▶ ACTIVITY: When you retype the records that follow, keep each word as it is and drop any pictures.

▶ THE DATA:
_ _ _ _ _ _ _

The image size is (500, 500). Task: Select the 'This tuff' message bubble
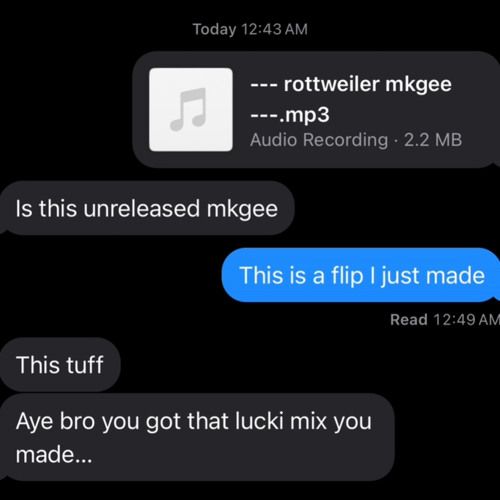click(x=60, y=364)
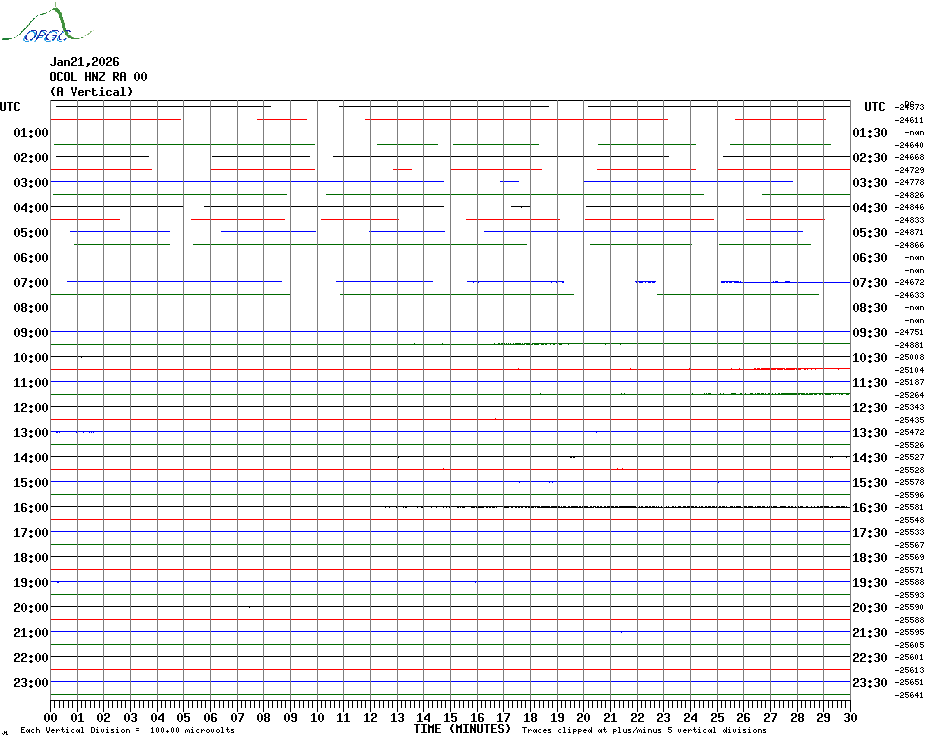Select the 12 minute label on the time axis
The image size is (930, 744).
tap(370, 717)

_ _ _ _ _ _ _

▶ RESULT OF THIS TASK:
The image size is (500, 500). Task: Select the 'This tuff' message bubble
click(x=60, y=364)
Select the 12 minute label on the time axis
The image size is (930, 744).
tap(370, 717)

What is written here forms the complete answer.